Dataset entries:
● ● ● ●
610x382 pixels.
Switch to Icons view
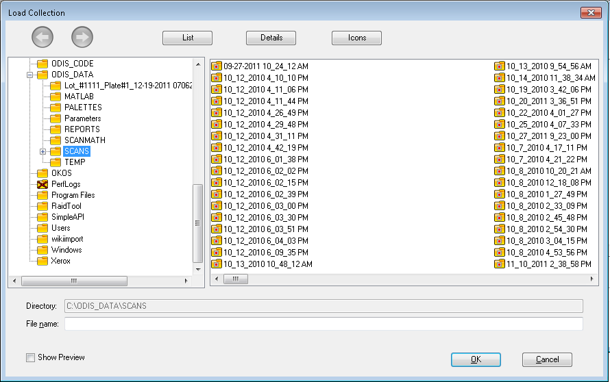coord(356,38)
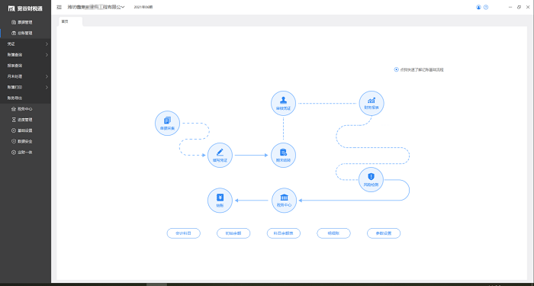Open the shield icon 风险检测 workflow node
Viewport: 534px width, 286px height.
pos(372,180)
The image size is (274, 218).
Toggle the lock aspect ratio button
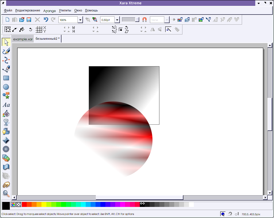point(121,30)
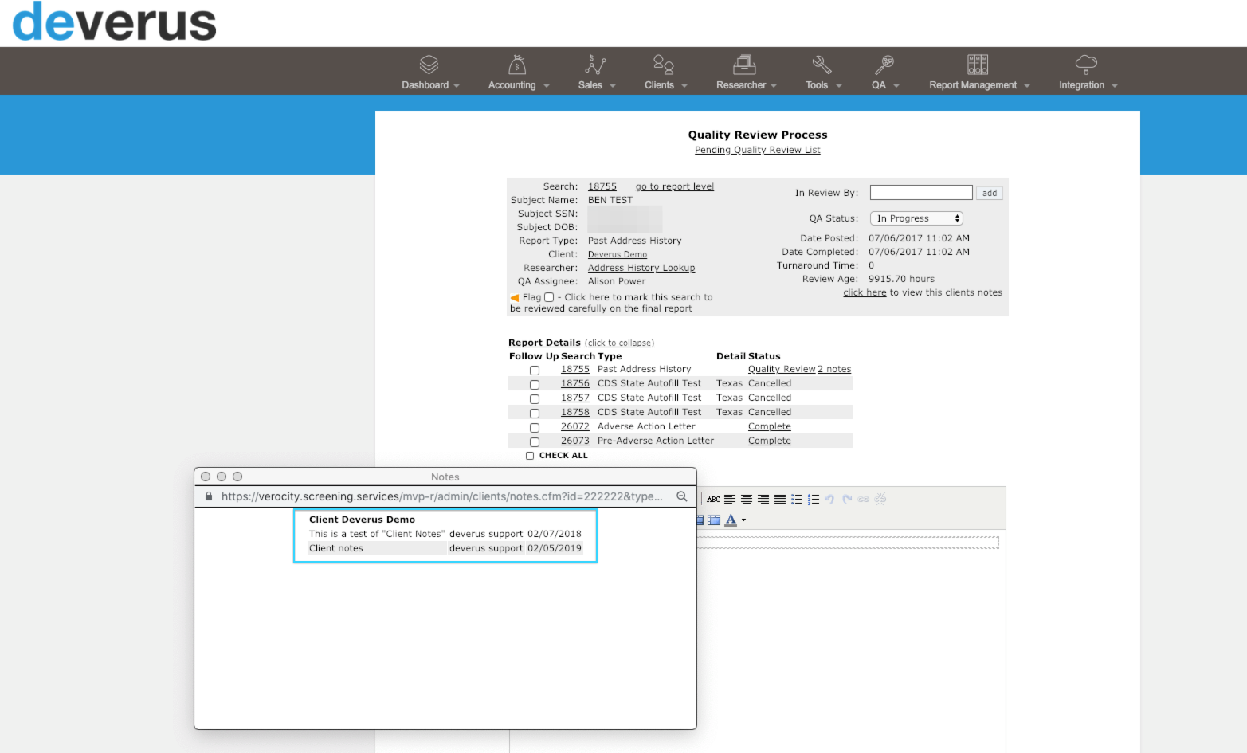Viewport: 1247px width, 753px height.
Task: Open the Pending Quality Review List link
Action: click(x=757, y=150)
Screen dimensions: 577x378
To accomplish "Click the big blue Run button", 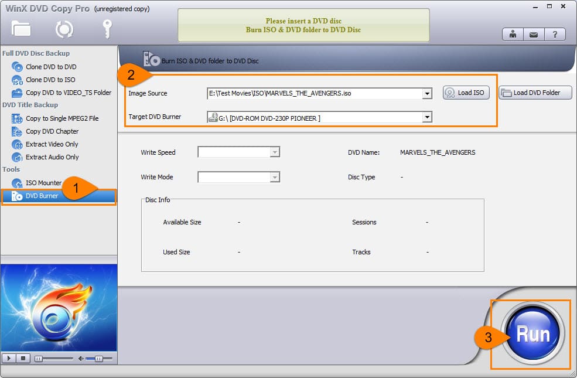I will (x=532, y=334).
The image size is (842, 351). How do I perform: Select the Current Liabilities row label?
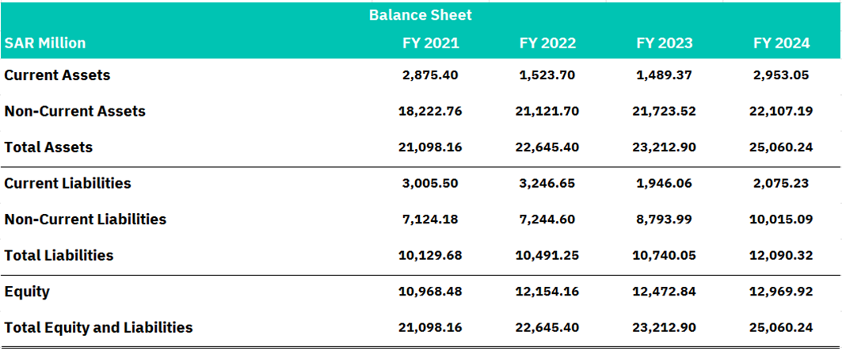tap(67, 183)
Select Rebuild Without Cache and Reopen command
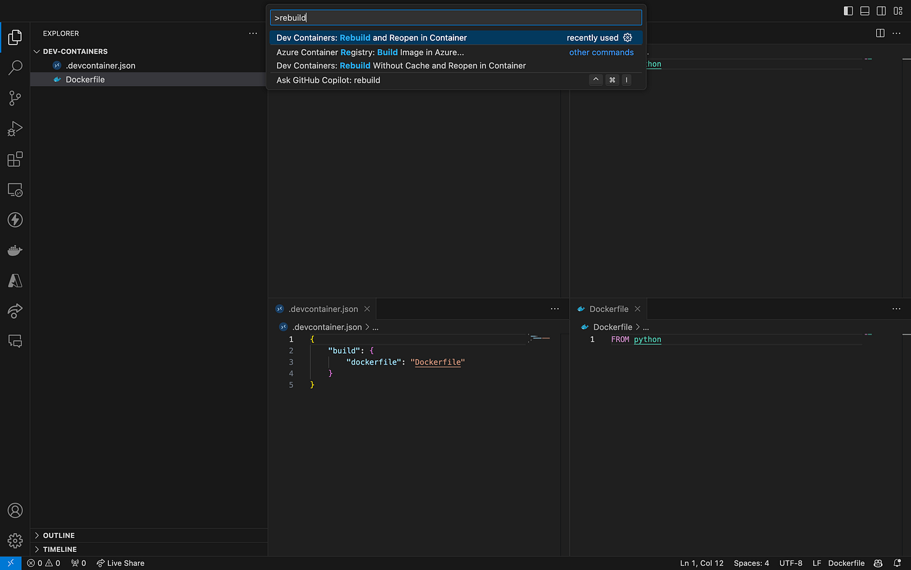 (400, 66)
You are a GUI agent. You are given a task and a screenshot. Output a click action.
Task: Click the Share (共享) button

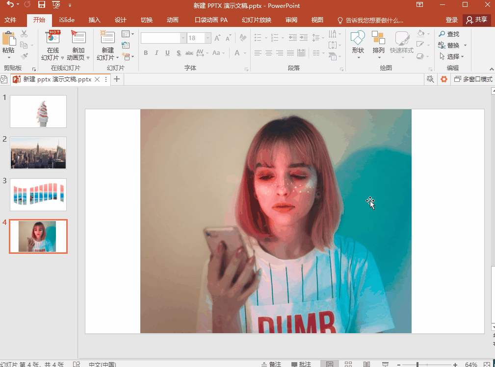(x=477, y=20)
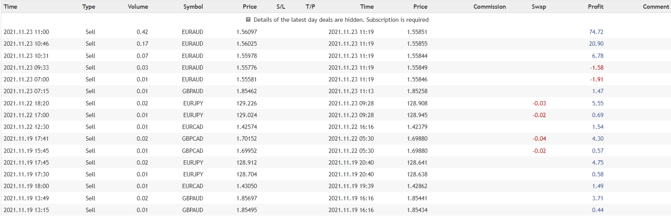Click the Comment column header
671x216 pixels.
click(x=656, y=7)
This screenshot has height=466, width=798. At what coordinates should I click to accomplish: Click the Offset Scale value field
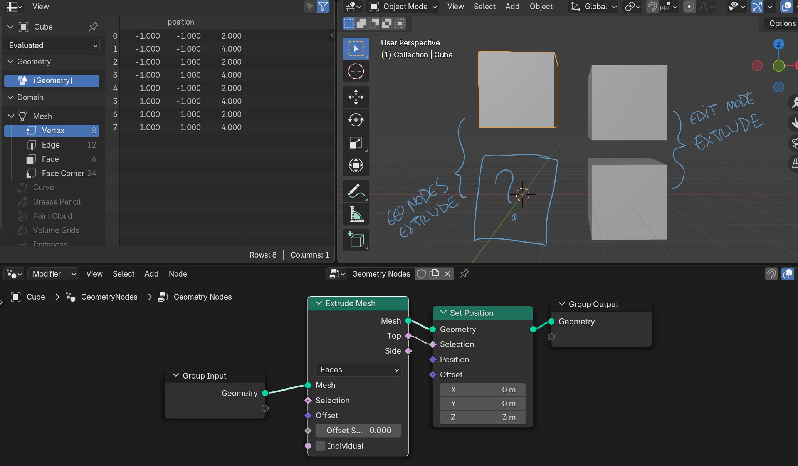358,431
● ● ● ●
WHAT TO PRODUCE:
Would you copy the lines above exactly, starting with the one that has "Toggle the lock aspect ratio button" and ending with the one that has "Screen dimensions: 577x378", both included, without the pictures?

ANSWER SECTION:
Toggle the lock aspect ratio button
point(121,30)
Viewport: 1247px width, 753px height.
Task: Open the Pending Quality Review List link
Action: click(x=757, y=150)
Screen dimensions: 577x378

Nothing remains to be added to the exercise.